---------- DATASET RECORDS

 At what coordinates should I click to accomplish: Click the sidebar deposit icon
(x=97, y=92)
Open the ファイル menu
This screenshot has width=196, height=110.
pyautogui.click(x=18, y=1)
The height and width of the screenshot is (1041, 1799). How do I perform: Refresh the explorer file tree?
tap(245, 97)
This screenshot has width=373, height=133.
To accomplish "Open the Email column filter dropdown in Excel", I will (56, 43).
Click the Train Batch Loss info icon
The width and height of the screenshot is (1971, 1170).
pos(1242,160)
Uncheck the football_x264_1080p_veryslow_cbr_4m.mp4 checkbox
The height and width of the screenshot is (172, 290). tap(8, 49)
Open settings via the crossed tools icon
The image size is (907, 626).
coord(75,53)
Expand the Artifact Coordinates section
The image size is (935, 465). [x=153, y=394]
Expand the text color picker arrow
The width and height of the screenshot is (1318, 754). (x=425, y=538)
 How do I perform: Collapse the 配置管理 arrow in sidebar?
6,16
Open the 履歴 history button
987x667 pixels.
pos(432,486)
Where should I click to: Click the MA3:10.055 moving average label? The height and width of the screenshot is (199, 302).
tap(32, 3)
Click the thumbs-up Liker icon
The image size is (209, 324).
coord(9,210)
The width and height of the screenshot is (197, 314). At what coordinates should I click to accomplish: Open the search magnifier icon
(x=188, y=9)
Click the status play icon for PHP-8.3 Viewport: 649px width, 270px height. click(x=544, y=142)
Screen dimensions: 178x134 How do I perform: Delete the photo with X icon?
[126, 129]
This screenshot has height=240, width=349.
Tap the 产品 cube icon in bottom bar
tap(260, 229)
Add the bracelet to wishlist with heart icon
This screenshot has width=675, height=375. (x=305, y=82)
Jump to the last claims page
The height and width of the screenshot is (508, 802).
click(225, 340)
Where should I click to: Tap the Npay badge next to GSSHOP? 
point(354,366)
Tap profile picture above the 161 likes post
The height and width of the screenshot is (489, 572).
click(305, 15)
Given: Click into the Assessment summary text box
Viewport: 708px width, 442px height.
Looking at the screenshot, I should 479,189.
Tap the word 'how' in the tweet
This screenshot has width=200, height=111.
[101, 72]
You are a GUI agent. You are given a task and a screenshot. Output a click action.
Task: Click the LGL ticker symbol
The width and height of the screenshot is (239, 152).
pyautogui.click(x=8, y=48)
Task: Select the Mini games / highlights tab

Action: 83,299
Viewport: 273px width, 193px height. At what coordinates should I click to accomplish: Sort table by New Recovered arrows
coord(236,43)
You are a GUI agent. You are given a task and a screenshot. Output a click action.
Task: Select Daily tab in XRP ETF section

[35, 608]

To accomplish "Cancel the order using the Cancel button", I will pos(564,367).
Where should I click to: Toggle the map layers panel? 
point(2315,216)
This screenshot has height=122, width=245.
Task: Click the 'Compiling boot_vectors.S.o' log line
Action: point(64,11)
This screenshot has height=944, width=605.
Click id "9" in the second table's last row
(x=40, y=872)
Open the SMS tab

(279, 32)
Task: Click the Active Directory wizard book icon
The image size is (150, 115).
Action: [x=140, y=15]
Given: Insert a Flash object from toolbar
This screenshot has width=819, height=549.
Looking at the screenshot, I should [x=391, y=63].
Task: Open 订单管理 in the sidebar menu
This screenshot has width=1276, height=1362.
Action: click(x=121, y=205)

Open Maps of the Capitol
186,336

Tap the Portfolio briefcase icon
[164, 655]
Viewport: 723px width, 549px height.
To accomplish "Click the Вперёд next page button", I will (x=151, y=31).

--------------------

SHORT PROBLEM>
Echo every line in the records above verbatim.

SOLUTION>
 At what coordinates should I click to accomplish: Click the sidebar deposit icon
(x=97, y=92)
Open the ファイル menu
This screenshot has width=196, height=110.
pyautogui.click(x=18, y=1)
The height and width of the screenshot is (1041, 1799). How do I perform: Refresh the explorer file tree?
tap(245, 97)
This screenshot has width=373, height=133.
To accomplish "Open the Email column filter dropdown in Excel", I will (56, 43).
Click the Train Batch Loss info icon
The width and height of the screenshot is (1971, 1170).
pos(1242,160)
Uncheck the football_x264_1080p_veryslow_cbr_4m.mp4 checkbox
The height and width of the screenshot is (172, 290). tap(8, 49)
Open settings via the crossed tools icon
The image size is (907, 626).
coord(75,53)
Expand the Artifact Coordinates section
The image size is (935, 465). [x=153, y=394]
Expand the text color picker arrow
The width and height of the screenshot is (1318, 754). (x=425, y=538)
 How do I perform: Collapse the 配置管理 arrow in sidebar?
6,16
Open the 履歴 history button
987x667 pixels.
pos(432,486)
Where should I click to: Click the MA3:10.055 moving average label? The height and width of the screenshot is (199, 302).
tap(32, 3)
Click the thumbs-up Liker icon
The image size is (209, 324).
coord(9,210)
The width and height of the screenshot is (197, 314). At what coordinates should I click to accomplish: Open the search magnifier icon
(x=188, y=9)
Click the status play icon for PHP-8.3 Viewport: 649px width, 270px height. click(x=544, y=142)
Screen dimensions: 178x134 How do I perform: Delete the photo with X icon?
[126, 129]
This screenshot has height=240, width=349.
Tap the 产品 cube icon in bottom bar
tap(260, 229)
Add the bracelet to wishlist with heart icon
This screenshot has width=675, height=375. (x=305, y=82)
Jump to the last claims page
The height and width of the screenshot is (508, 802).
click(225, 340)
Where should I click to: Tap the Npay badge next to GSSHOP? 
point(354,366)
Tap profile picture above the 161 likes post
The height and width of the screenshot is (489, 572).
click(305, 15)
Given: Click into the Assessment summary text box
Viewport: 708px width, 442px height.
Looking at the screenshot, I should 479,189.
Tap the word 'how' in the tweet
This screenshot has width=200, height=111.
[101, 72]
You are a GUI agent. You are given a task and a screenshot. Output a click action.
Task: Click the LGL ticker symbol
The width and height of the screenshot is (239, 152).
pyautogui.click(x=8, y=48)
Task: Select the Mini games / highlights tab

Action: 83,299
Viewport: 273px width, 193px height. At what coordinates should I click to accomplish: Sort table by New Recovered arrows
coord(236,43)
You are a GUI agent. You are given a task and a screenshot. Output a click action.
Task: Select Daily tab in XRP ETF section

[35, 608]

To accomplish "Cancel the order using the Cancel button", I will pos(564,367).
Where should I click to: Toggle the map layers panel? 
point(2315,216)
This screenshot has height=122, width=245.
Task: Click the 'Compiling boot_vectors.S.o' log line
Action: point(64,11)
This screenshot has height=944, width=605.
Click id "9" in the second table's last row
(x=40, y=872)
Open the SMS tab

(279, 32)
Task: Click the Active Directory wizard book icon
The image size is (150, 115).
Action: [x=140, y=15]
Given: Insert a Flash object from toolbar
This screenshot has width=819, height=549.
Looking at the screenshot, I should [x=391, y=63].
Task: Open 订单管理 in the sidebar menu
This screenshot has width=1276, height=1362.
Action: click(x=121, y=205)

Open Maps of the Capitol
186,336

Tap the Portfolio briefcase icon
[164, 655]
Viewport: 723px width, 549px height.
To accomplish "Click the Вперёд next page button", I will (x=151, y=31).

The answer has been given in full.